A workshop was organised recently where representatives from MOT, MOS, Bureau of Immigration, Central Industrial Security Force (CISF) and Department of Revenue (Customs) and international consultants, etc., came together. Verma says, “The workshop between the two ministries was a landmark event in promotion of cruise tourism in India. We have sanctioned projects in Tamil Nadu, Kerala and Goa for infrastructure development at the ports. We also need to promote river cruising.”

Listing out the initiatives already being taken to promote cruise tourism, Nitin Gadkari, Minister of Shipping, Government of India, informed that modern cruise terminals are being developed at five major ports — Mumbai, Goa, Mangalore, Chennai and Kochi, which will include hospitality, retail shopping and restaurants. As many as 200 minor ports will also develop jetties for easy transportation of cruise passengers. “We offer e-visa facilities at all major ports; and have introduced e-landing card for the convenience of cruise passengers among other initiatives.” Gadkari also informed that the transportation potential of 111 inland waterways will also be tapped. Work will begin by the end of this year to develop 10 of these 111 inland waterways while work is already in progress in Ganga and Brahmaputra.

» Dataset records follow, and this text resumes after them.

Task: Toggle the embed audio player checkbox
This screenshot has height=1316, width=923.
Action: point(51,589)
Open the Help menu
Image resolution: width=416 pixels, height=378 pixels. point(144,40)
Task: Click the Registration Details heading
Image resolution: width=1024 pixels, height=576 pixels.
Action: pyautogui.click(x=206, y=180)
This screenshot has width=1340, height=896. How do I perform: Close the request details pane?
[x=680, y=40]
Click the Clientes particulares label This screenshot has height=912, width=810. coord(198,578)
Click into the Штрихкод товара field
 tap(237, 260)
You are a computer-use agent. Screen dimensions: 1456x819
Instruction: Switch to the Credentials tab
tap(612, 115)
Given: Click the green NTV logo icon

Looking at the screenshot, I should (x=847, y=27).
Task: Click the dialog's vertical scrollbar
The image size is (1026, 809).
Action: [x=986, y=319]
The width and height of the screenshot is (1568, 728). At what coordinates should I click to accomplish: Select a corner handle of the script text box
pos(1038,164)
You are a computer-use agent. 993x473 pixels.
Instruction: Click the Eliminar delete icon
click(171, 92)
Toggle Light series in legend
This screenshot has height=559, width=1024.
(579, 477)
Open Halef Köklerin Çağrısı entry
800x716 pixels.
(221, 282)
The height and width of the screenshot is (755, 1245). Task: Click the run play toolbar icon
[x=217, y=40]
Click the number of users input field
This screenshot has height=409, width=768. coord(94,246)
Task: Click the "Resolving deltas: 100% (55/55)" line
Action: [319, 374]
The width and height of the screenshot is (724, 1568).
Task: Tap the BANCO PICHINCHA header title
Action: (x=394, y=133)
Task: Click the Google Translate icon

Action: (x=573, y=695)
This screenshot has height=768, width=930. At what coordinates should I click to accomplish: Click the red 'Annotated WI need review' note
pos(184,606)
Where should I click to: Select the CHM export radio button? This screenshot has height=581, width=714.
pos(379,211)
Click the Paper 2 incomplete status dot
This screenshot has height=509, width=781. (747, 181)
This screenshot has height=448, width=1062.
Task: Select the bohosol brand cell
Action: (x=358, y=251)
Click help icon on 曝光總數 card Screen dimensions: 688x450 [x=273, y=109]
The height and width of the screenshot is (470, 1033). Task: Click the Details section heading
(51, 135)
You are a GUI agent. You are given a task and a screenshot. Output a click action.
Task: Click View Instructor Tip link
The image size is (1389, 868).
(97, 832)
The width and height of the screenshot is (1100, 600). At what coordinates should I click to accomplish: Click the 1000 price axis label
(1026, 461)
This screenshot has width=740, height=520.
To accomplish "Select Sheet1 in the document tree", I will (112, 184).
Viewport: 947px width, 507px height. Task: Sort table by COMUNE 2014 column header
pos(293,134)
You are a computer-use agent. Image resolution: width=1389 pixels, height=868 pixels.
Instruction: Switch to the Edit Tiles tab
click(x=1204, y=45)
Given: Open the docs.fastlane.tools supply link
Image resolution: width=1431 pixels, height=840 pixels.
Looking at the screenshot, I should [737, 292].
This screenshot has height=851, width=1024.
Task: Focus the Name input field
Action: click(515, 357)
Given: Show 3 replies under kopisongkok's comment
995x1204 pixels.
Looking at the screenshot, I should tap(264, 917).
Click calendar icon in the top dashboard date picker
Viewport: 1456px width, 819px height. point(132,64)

Ships are now allowed to stay for three days, up from the 24 hours designated earlier; and rules have been simplified. Easier standard operating procedure for cruise operations involving multiple agencies has already been issued. The government has allowed foreign flag vessels to call at Indian ports without securing a licence from the Director General of Shipping till February 5, 2024. Also, major ports will offer a minimum of 30 per cent rebate across the board on all vessel-related charges for cruise shipping and not levy any priority fee. Incentives to push cruise liners to make major ports as home ports include a rebate of 25 per cent in vessel charges, add to the existing 40 per cent discount for coastal vessels.